Pronto, o carro estava bom para andar, porém o desejo maior era de deixá-lo zerado, acertando a pintura (estava cheia de pés-de-galinha, e micro trincadinhos) e colocando uma capota de lona nova. 
Neste primeiro ano rodei 11.000 km com o carro assim, em viagens pelo RS (Gramado, Canela, Caxias do Sul, Ana Rech, Bento Gonçalves) tendo ido em outubro de 2004 inclusive à Passo Fundo no III Encontro do Clube do Santa Matilde 4.1 RS - que nada mais é do que a ramificação sulina do SMClube, tocado pelo Erivelto. Na ocasião, pra me encher de orgulho a 699 foi agraciada como o carro mais original do evento. Uma honra tendo em vista tantos carros excelentes presentes.
E foi em Passo Fundo, conversando e conhecendo figuras notáveis como o Erivelto, o Rodrigo Boss (parceiro de comboio), o Christian, a figura do Paulo Ricardo Nunes, os irmãos Feijó, é que decidi não mais reformar (botando couro, espelhos elétricos e demais itens não originais) mas sim restaurar, deixando a 699 como veio de fábrica. Com exceção, é óbvio, do motor. Neste caso um outro (que não o original) já está sendo reservado para preparação.

Aí que começa a história... Achar um bom pintor, foi fácil.
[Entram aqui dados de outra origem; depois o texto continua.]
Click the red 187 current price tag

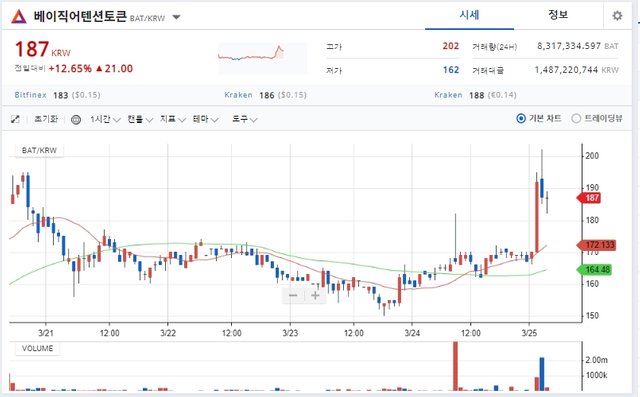(x=589, y=198)
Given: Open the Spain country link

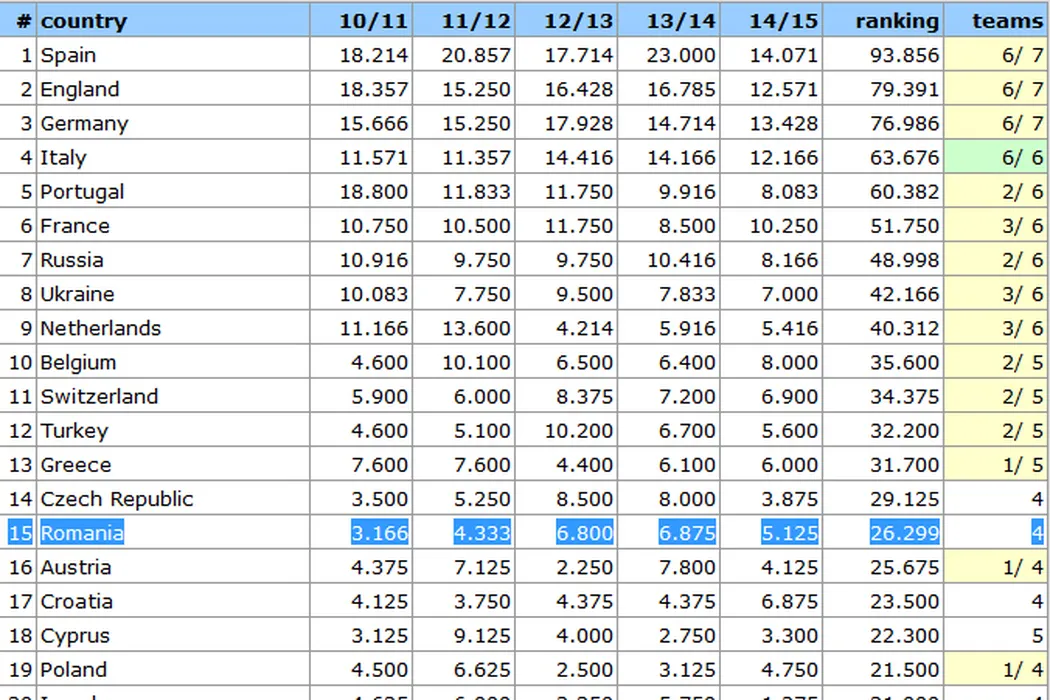Looking at the screenshot, I should pyautogui.click(x=68, y=56).
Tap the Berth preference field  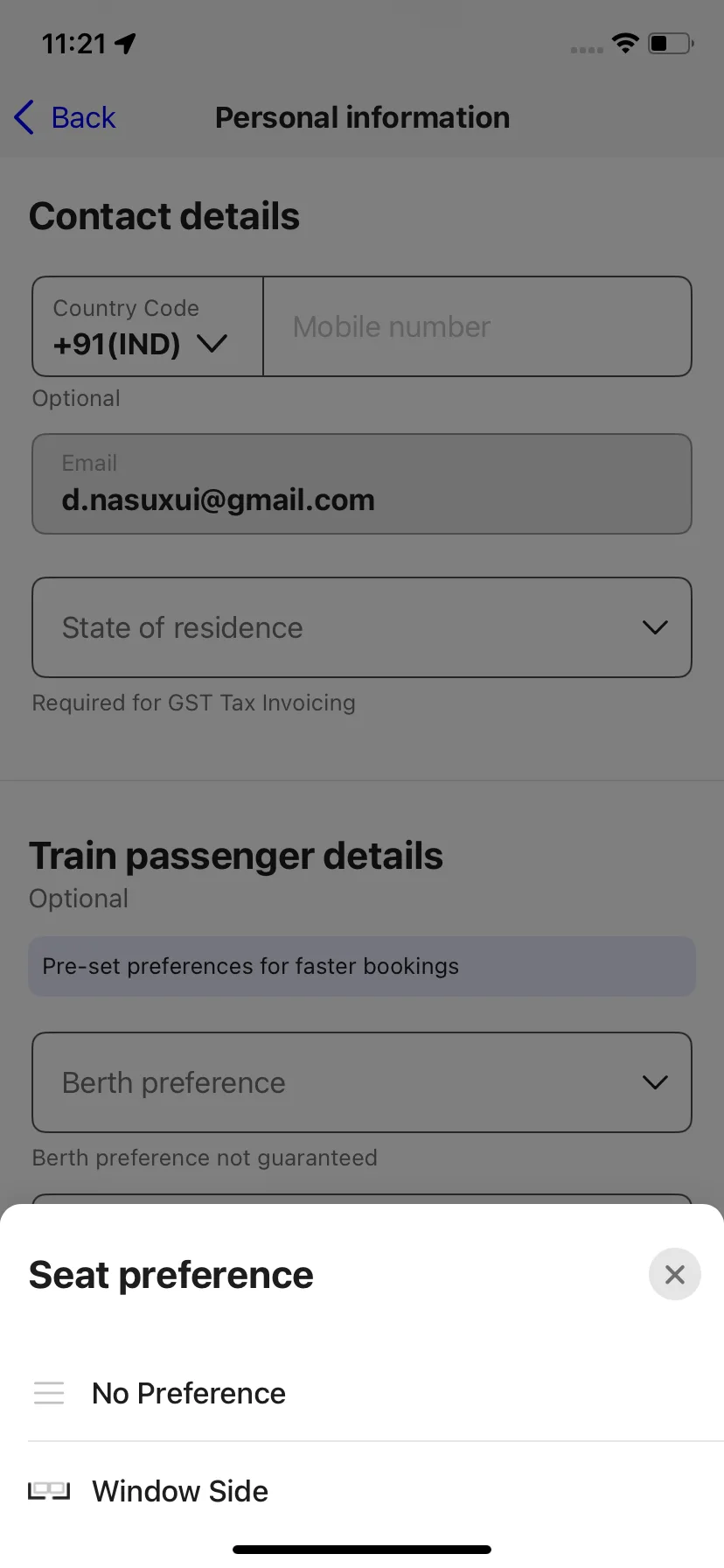pos(362,1082)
Na minha cidade somente um tem experiência em pinturas de carros em fibra. . O carro entrou no estaleiro no dia 22/10/2004 - imediatamente após o Encontro de Passo Fundo. Começamos o trabalho com todo o cuidado na desmontagem do carro, com uma atenção toda especial aos vidros, que são peças raras. Ao vê-la na casca, surpreendemo-nos ao ver o quão íntegra ela estava, mesmo com tantos anos de vida. Comprou-se o courvin preto e o tecido do carpete, todos no padrão original do carro. Na escolha da cor, utilizou-se o cinza urban da linha VW 2003, que ficou muito próximo (um pouco mais perolizado) do que o cinza original. A SM teve sua pintura original toda removida à mão, com espátulas e secador de cabelo. Para acabamento é que foram utilizadas lixas finas. Levou um fundo PU verde clarinho e logo após um cinza, deixando-a pronta para o banho de tinta. Segundo o pintor, um dos macetes para se trabalhar em fibra que é um material que trabalha muito, é utilizar-se do mínimo de material possível (fundo e tinta) sobre a mesma. A 699 teve sua pintura concluída em 15/12/2004, como que um presente de Natal antecipado. Foi para o estofador no mesmo dia, mas seu interior veio a ficar pronto somente em 27/01/2005. O material para capota fora adquirido em dezembro, sendo que o capoteiro escolhido para a missão quase impossível de montar a cópia nova da capota original começou seu trabalho em 05/01/2005, concluindo o mesmo com pleno êxito no dia 09/02/2005. 
Foram 110 dias de internação, bem menos tempo do que eu esperava.

Comecei a andar no carro para uso diário no dia 13/02/2005, e de lá para cá venho fazendo pequenos ajustes, alguma coisa da parte elétrica, reaperto dos bancos, etc. Coisas que somente com o uso vão aparecendo. Por enquanto, a mecânica permanece a mesma, a álcool, motor Chevrolet amarelo 100% original, mas após o Anual do Rio 2005 provavelmente a 699 terá um novo capítulo na sua vida. Por fim registro meus mais sinceros agradecimentos a meu Pai Paulo Roberto - meu maior inspirador e incentivador, do e meu irmão Germano pelos grandes conhecimentos técnicos e detalhismo, além de meu grande amigo e mecânico (ou médico?) oficial da "amante", Bira, que é quem realmente "mete a mão na massa".